L’innocuité du matériau isolant

Parmi les éléments de comparaisons, il est nécessaire de tenir compte de l’innocuité du matériau isolant. De plus en plus de fabricants proposent des isolants dits écologiques telles que les laines minérales ou végétales, les matériaux recyclés comme l’ouate de cellulose produite à l’aide de papier recyclé ou de la paille et ayant subi un traitement au sel de bore.

Les propriétés hygrométriques de l’isolant

Les matériaux isolants thermiques ne visent pas uniquement à protéger la maison des changements de température extérieure. Ils doivent aussi en réguler l’hygrométrie. Cette dernière désigne la quantité d’eau dans l’air intérieur.

Sa régulation permet d’éviter que cette eau ne soit trop importante ou inexistante. Les matériaux les plus performants ont la capacité d’absorber le surplus d’humidité lorsque nécessaire et à la rejeter dans l’air lorsque celui-ci est trop sec. Cela aura pour effet d’optimiser le confort respiratoire des occupants.

L’impact environnemental de votre matériau

Il est important de comparer l’impact environnemental de chaque isolant avant d’en faire l’acquisition. L’écobilan ou analyse de cycle de vie permet de déterminer tous les impacts d’un produit en commençant par sa conception, puis en mesurant les matières premières utilisées, leurs transformations en usine. Le transport jusqu’à l’utilisateur et le trajet du matériau jusqu’à sa fin de vie sont également analysés par l’écobilan.

Un matériau isolant anti-rongeur

Si un logement est infesté de rongeurs, cela peut avoir des effets catastrophiques pour l’isolation.  En effet, la plupart des matériaux doivent être protégés par des grillages anti-rongeurs. Il existe toutefois des produits à très fortes densités qui n’attirent pas ces petits animaux.

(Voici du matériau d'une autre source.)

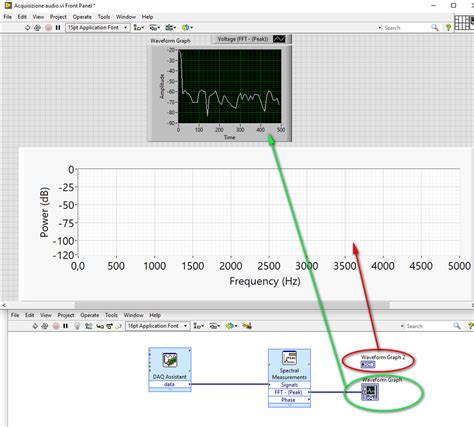Click the block diagram Search field
474x427 pixels.
[429, 326]

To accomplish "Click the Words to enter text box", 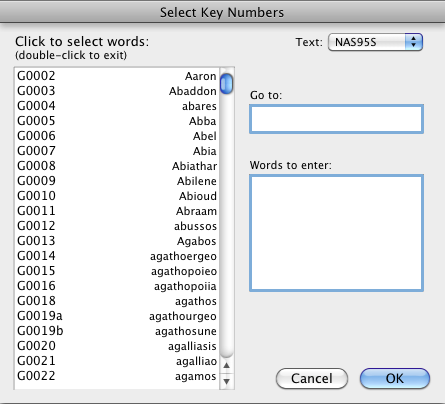I will [336, 233].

Proposés en vrac, la chènevotte offre de bons résultats. Il faut toutefois noter qu’avec environ 110kg/m3, ce produit ne convient pas à toutes les structures, car trop lourd. La laine de mouton brute, bien qu’étant naturelle, est sensible aux insectes à larves xylophages tels que les mites. Par ailleurs, elle dégage une odeur forte qui peut en indisposer plus d’un.

Un professionnel pour bien comparer les matériaux isolants

Les matériaux isolants doivent regrouper toutes les caractéristiques pour atteindre les performances énergétiques ouvrant droit au crédit d’impôt pour la transition énergétique ou pour les primes énergies. Tous les éléments suscités doivent figurer sur les étiquettes de vos produits. Pour ne pas commettre d’erreurs, la réglementation exige la sollicitation d’un professionnel RGE pour la mise en œuvre des travaux.

Pour comparer les matériaux isolants thermiques il faudra donc tenir compte du coefficient lambda, de la certification Acermi, et des classifications résistance au feu, de l’énergie grise utilisée jusqu’à leur mise sur le marché, leur niveau d’inertie, mais aussi leur facilité de pose. Il faudra également vérifier leur destination (pour un toit plat ou en pente, les murs ou pour le plancher).

Le coût ne doit pas non plus être négligé. Il en est de même pour les effets pour la santé, comme l’éventualité d’une irritation cutanée ou respiratoire lors de la pose. S’assurer que l’isolant thermique est hydrofuge, qu’il résiste à la compression et qu’il est respirant. D’autres paramètres peuvent être considérés, mais il est toujours préférable de demander conseil à un expert en la matière.